Pathophysiological characterization of isolated diastolic heart failure in comparison to systolic heart failure.

Author information

1
Section of Cardiology, Wake Forest University School of Medicine, Medical Center Boulevard, Winston-Salem, NC 27157-1045. dkitzman@wfubmc.edu

Abstract

CONTEXT:

Many older patients with symptoms of congestive heart failure have a preserved left ventricular ejection fraction (LVEF). However, the pathophysiology of this disorder, presumptively termed diastolic heart failure (DHF), is not well characterized and it is unknown whether it represents true heart failure.

OBJECTIVE:

To assess the 4 key pathophysiological domains that characterize classic heart failure by systematically performing measurements in older patients with presumed DHF and comparing these results with those from age-matched healthy volunteers and patients with classic systolic heart failure (SHF).

DESIGN AND SETTING:

Observational clinical investigation conducted in 1998 in a general community and teaching hospital in Winston-Salem, NC.

PARTICIPANTS:

A total of 147 subjects aged at least 60 years. Fifty-nine had isolated DHF defined as clinically presumed heart failure, LVEF of at least 50%, and no evidence of significant coronary, valvular, or pulmonary disease. Sixty had typical SHF (LVEF < or =35%). Twenty-eight were age-matched healthy volunteer controls.

MAIN OUTCOME MEASURES:

Left ventricular structure and function, exercise capacity, neuroendocrine function, and quality of life.

RESULTS:

By echocardiography, mean (SE) LVEF was 60% (2%) in patients with DHF vs 31% (2%) in those with SHF and 54% (2%) in controls.
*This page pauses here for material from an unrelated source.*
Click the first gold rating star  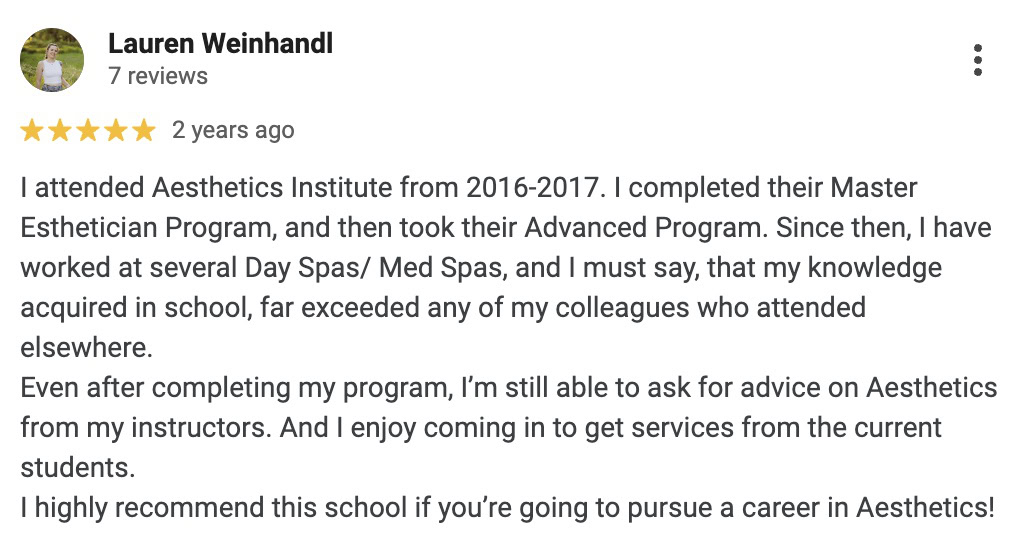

Mean (SE) LV mass-volume ratio was markedly increased in patients with DHF (2.12 [0.14] g/mL) vs those with SHF (1.22 [0.14] g/mL) (P<.001) and vs controls (1.49 [0.17] g/mL) (P =.002). Peak oxygen consumption by expired gas analysis during cycle ergometry was similar in the DHF and SHF groups (14.2 [0.5] and 13.1 [0.5] mL/kg per minute, respectively; P =.40) and in both was markedly reduced compared with healthy controls (19.9 [0.7] mL/kg per minute) (P =.001 for both). Ventilatory anaerobic threshold was similar in the DHF and SHF groups (9.1 [0.3] and 8.7 [0.3] mL/kg per minute, respectively; P<.001) and in both was reduced compared with healthy controls (11.5 [0.4] mL/kg per minute) (P<.001). Norepinephrine levels were similar in the DHF (306 [64] pg/mL) and SHF (287 [62] pg/mL) groups (P =.56) and in both were markedly increased vs healthy controls (169 [80] pg/mL) (P =.007 and.03, respectively). Brain natriuretic peptide was substantially increased in both the DHF (56 [30] pg/mL) and the SHF (154 [28] pg/mL) groups compared with healthy controls (3 [38] pg/mL) (P =.02 and.001, respectively). Quality-of-life decrement score as assessed by the Minnesota Living with Heart Failure Questionnaire was substantially increased from the benchmark score of 10 in both groups (SHF: 43.8 [3.9]; DHF: 24.8 [4.4]).

CONCLUSION:

Patients with isolated DHF have similar though not as severe pathophysiologic characteristics compared with patients with typical SHF, including severely reduced exercise capacity, neuroendocrine activation, and impaired quality of life.

PMID:
12413374
DOI:
10.1001/jama.288.17.2144
[Indexed for MEDLINE]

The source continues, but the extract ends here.